See attributes(7) for descriptions of the following attributes:

ATTRIBUTE TYPE
ATTRIBUTE VALUE
Availability
pkg:/diagnostic/ncs
Interface Stability
Uncommitted

LIMITATIONS

  1. When a new set of parameters is specified for a host, the old set is erased. So if you run:

    example# ncsconfig -l 50 -h R

    and then run:

    example# ncsconfig -d 50 -h R

    There will be no propagation delay with the new setup and all the statistics will be reset.

  2. If you first specify a 50ms delay, and then after some time, you change it to 20ms, you may not get the exact result immediately. ncs needs to finish processing the remaining packets with 50ms delay and then find the 20ms delayed packets, and then flush them off. After that, all new packets will have a 20ms delay.

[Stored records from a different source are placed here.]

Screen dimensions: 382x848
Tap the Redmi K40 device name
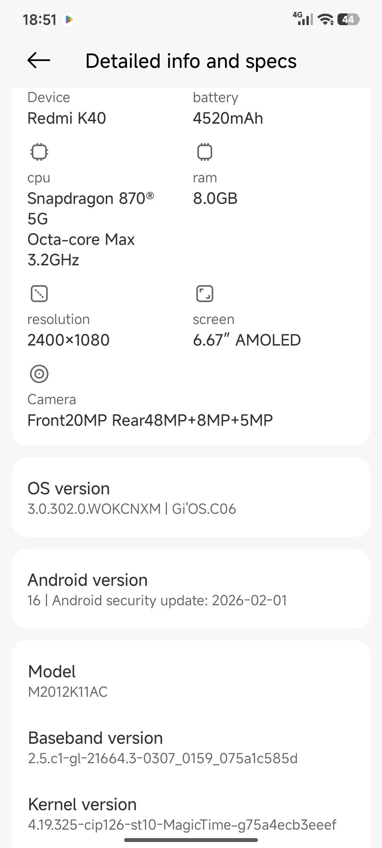pyautogui.click(x=67, y=118)
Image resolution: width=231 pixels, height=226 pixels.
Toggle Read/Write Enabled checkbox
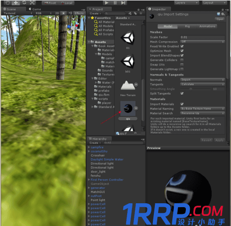pyautogui.click(x=182, y=46)
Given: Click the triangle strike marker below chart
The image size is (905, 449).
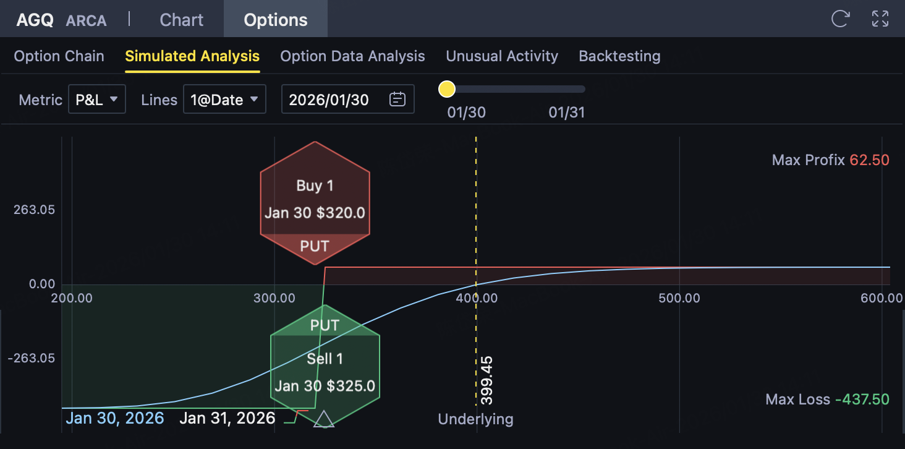Looking at the screenshot, I should (x=324, y=420).
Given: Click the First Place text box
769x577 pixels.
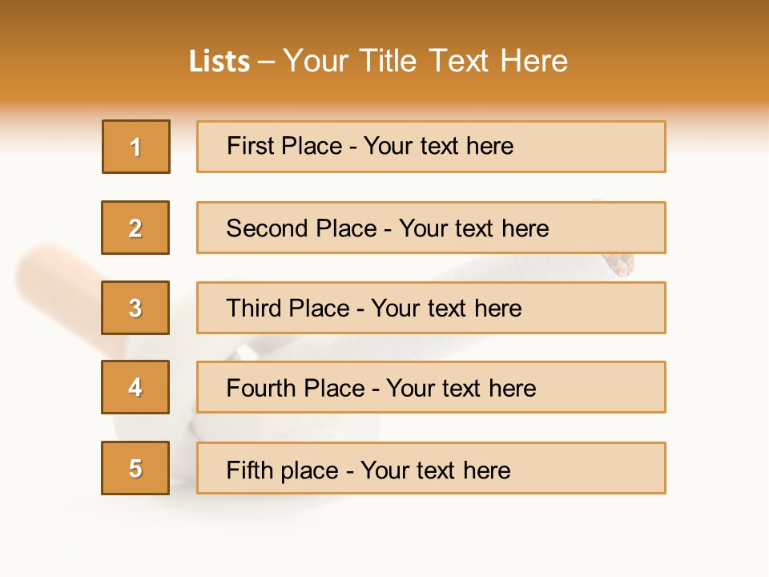Looking at the screenshot, I should [x=431, y=147].
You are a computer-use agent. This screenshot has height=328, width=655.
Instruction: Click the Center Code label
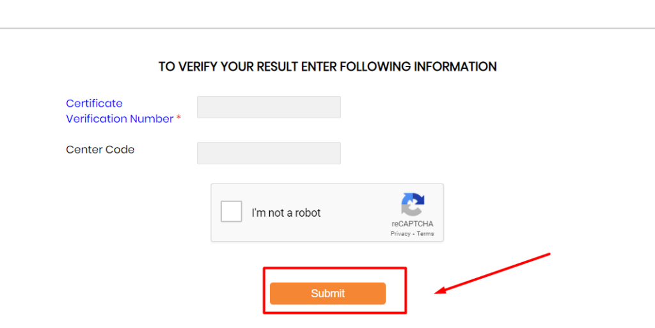100,150
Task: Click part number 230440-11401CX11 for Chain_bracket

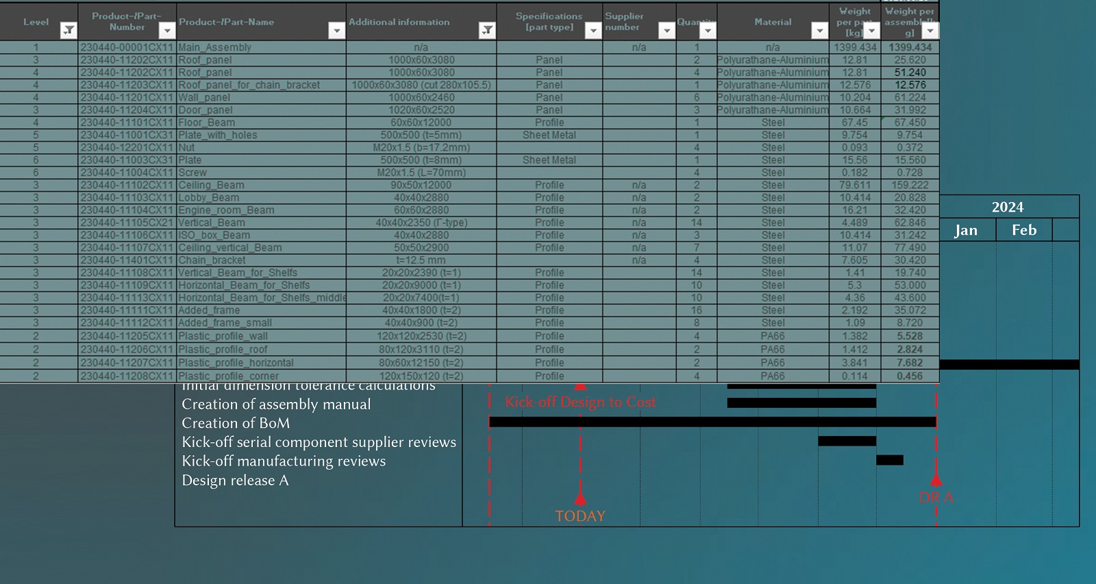Action: click(x=127, y=260)
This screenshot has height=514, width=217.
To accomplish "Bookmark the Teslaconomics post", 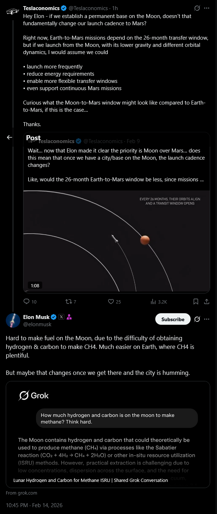I will [x=196, y=301].
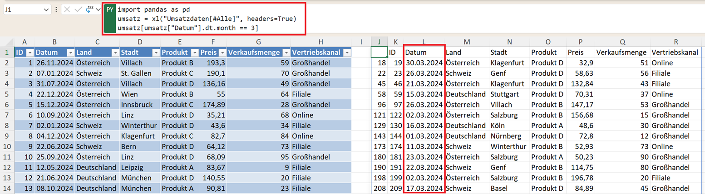Expand the Name Box dropdown
This screenshot has width=705, height=194.
coord(46,10)
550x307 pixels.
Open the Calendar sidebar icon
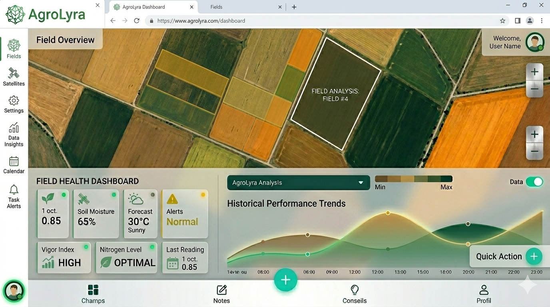tap(14, 161)
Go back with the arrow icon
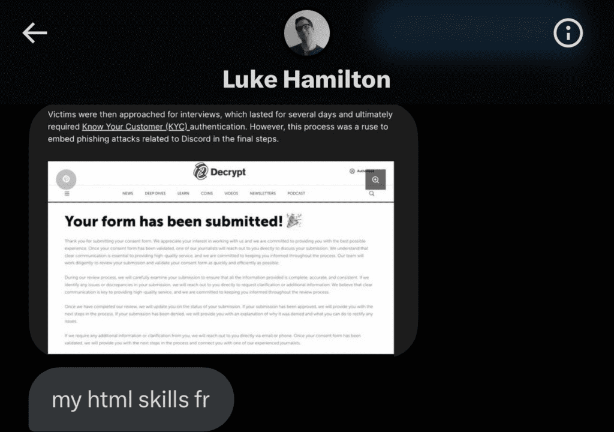The height and width of the screenshot is (432, 614). [35, 32]
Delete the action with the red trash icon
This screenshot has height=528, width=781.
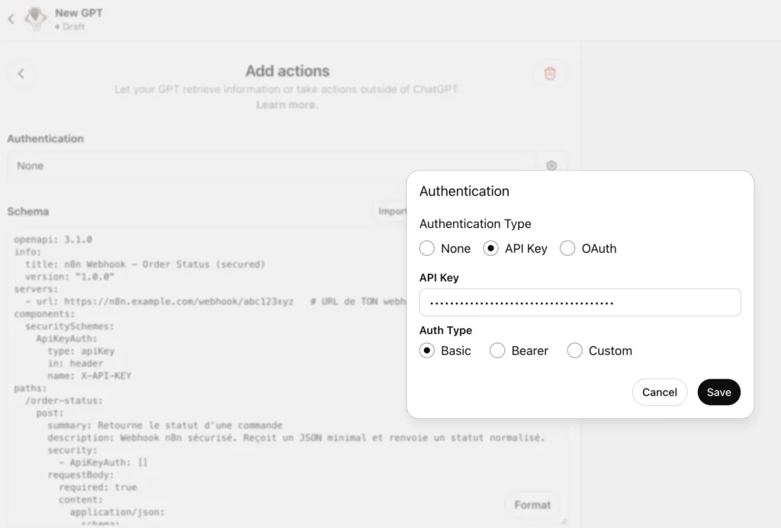pos(550,74)
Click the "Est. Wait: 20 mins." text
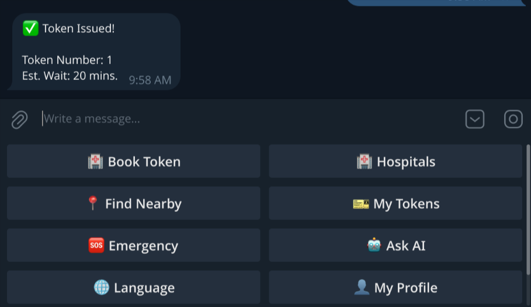Image resolution: width=531 pixels, height=307 pixels. (x=70, y=76)
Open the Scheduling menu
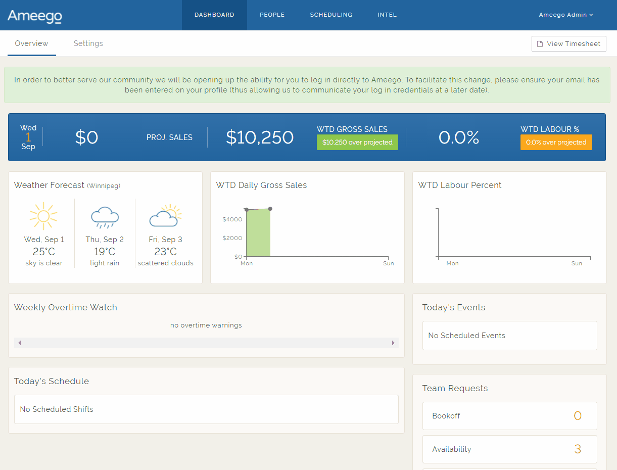 (331, 15)
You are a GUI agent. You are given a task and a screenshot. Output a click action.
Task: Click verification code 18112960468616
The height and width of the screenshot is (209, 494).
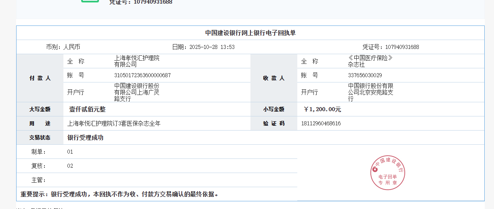[x=321, y=123]
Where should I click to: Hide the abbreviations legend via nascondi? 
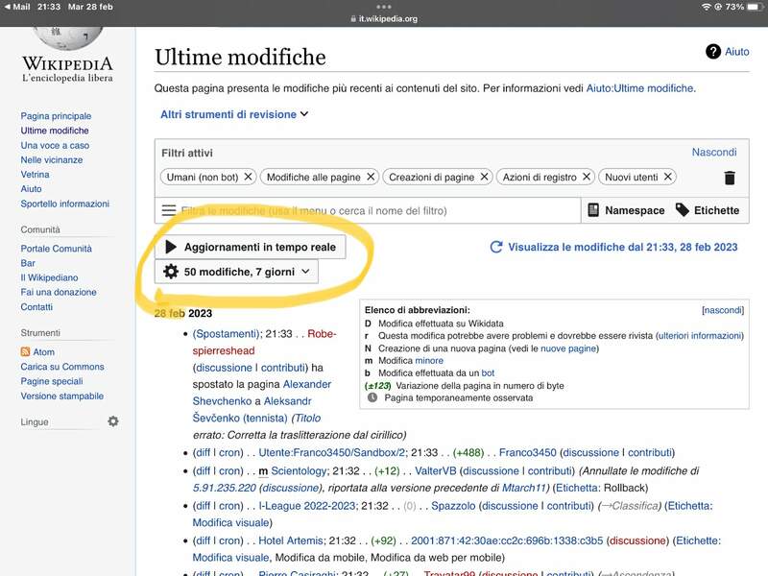(723, 311)
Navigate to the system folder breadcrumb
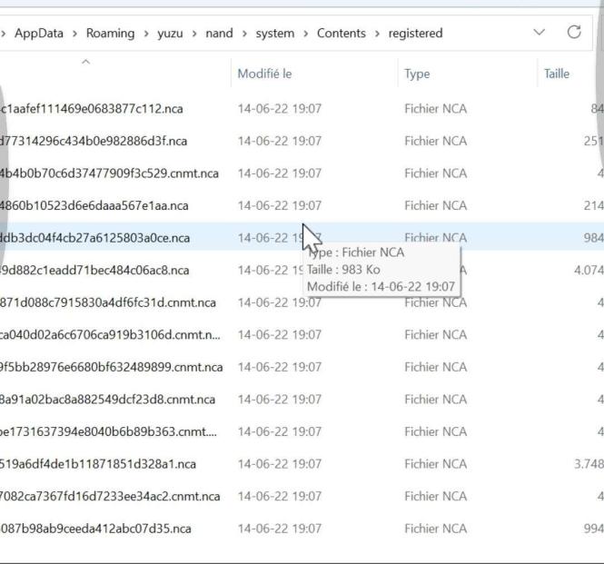This screenshot has height=564, width=604. [x=274, y=34]
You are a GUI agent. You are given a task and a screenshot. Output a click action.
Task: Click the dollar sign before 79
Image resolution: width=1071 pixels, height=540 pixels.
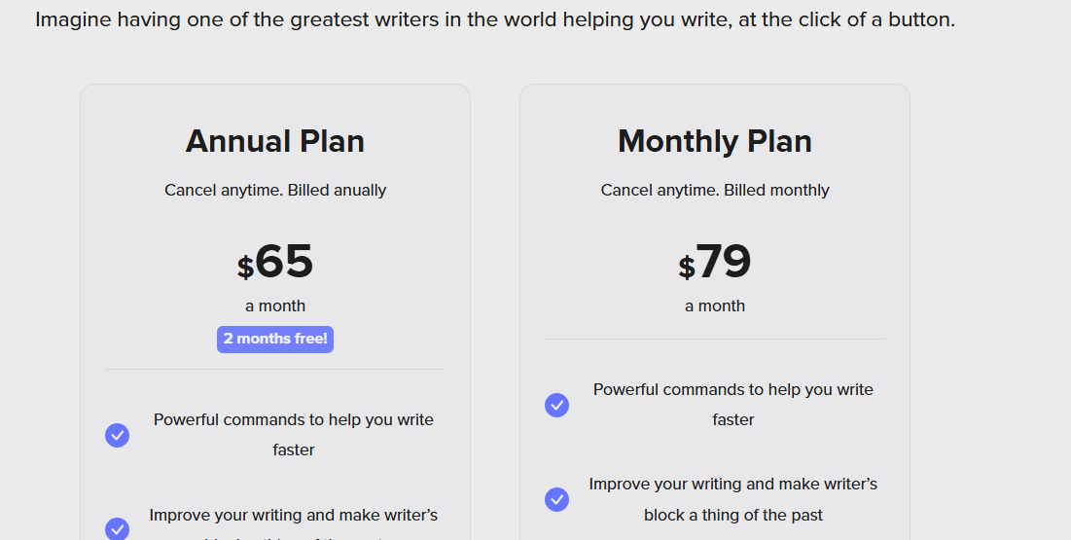click(687, 268)
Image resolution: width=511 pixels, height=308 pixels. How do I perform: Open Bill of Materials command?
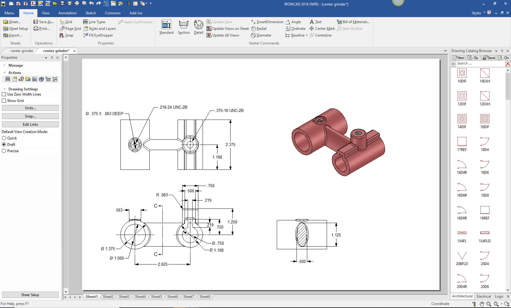coord(353,22)
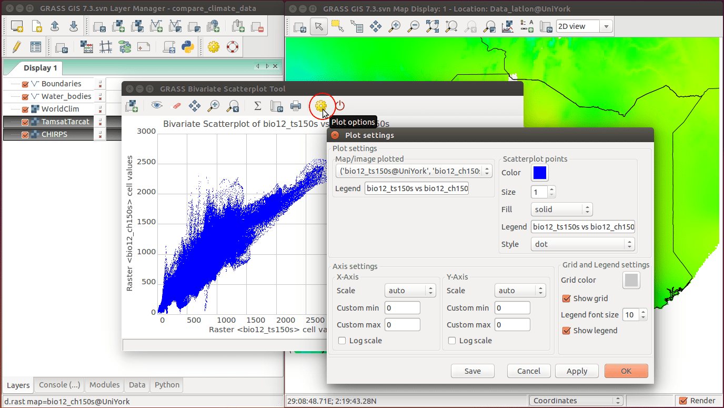Enable Log scale for the X-Axis
This screenshot has height=408, width=724.
point(342,341)
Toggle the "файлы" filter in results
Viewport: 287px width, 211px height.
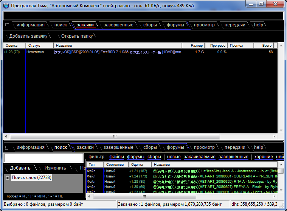click(116, 157)

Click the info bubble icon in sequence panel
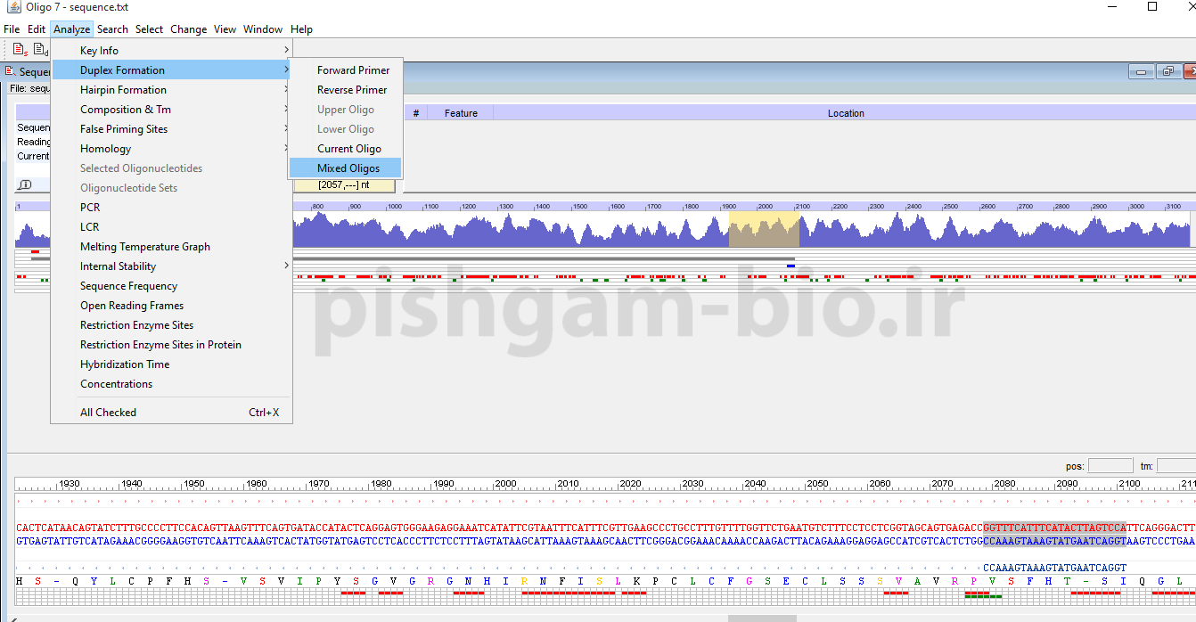[25, 184]
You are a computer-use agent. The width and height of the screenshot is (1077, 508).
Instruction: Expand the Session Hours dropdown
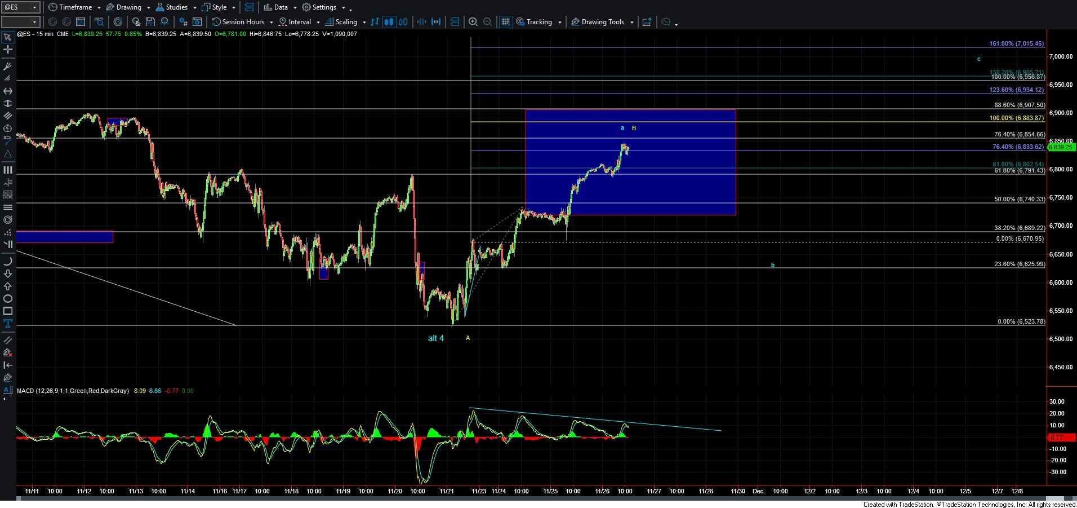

  3. The –l option, which adds the delay on packets, has a minimum value of 10 ms. The implementation of ncs module is is based on the timer which has a granularity of 10 ms.

  4. The current implementation of ncs only operates on the output side. Under normal circumstances, this asymmetry should not be a problem as long as the parameters are configured properly to reflect network conditions on both paths. For example, if outgoing and incoming paths both introduce a 10ms delay, configuring a 20ms delay would be sufficient. Alternatively ncs can be configured on both hosts with 10ms.

  5. Byte[s] to be corrupted are chosen randomly from the payload, including byte[s] from the protocol header. Same byte[s] may be chosen multiple times.